--- Exercise aim ---
Give back the entries that follow exactly as written. Any picture gets left out.

******************************

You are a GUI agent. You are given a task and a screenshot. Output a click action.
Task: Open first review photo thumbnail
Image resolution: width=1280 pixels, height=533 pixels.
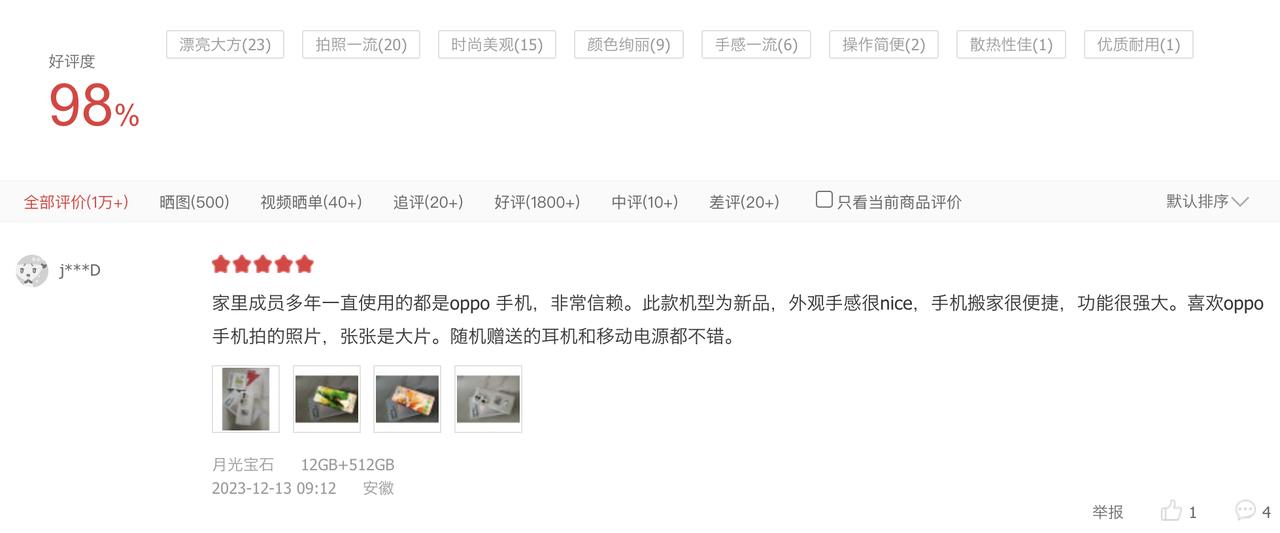click(246, 399)
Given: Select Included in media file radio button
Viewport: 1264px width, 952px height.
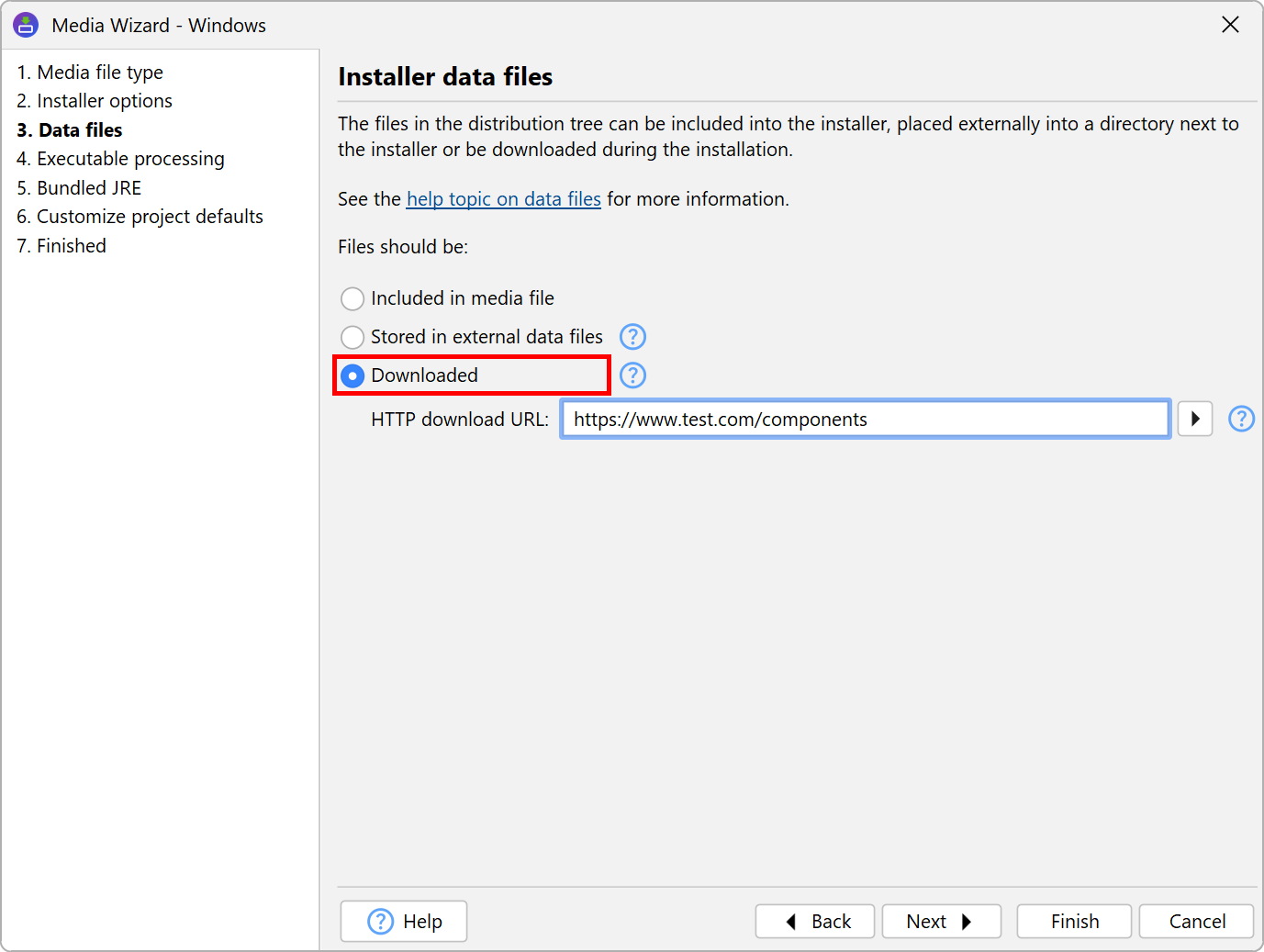Looking at the screenshot, I should [352, 299].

******************************

--- Answer to this exercise ---
You are a GUI agent. You are given a task and a screenshot. Output a click action.
Task: Open first review photo thumbnail
Image resolution: width=1280 pixels, height=533 pixels.
click(246, 399)
Given: Select Included in media file radio button
Viewport: 1264px width, 952px height.
Looking at the screenshot, I should [352, 299].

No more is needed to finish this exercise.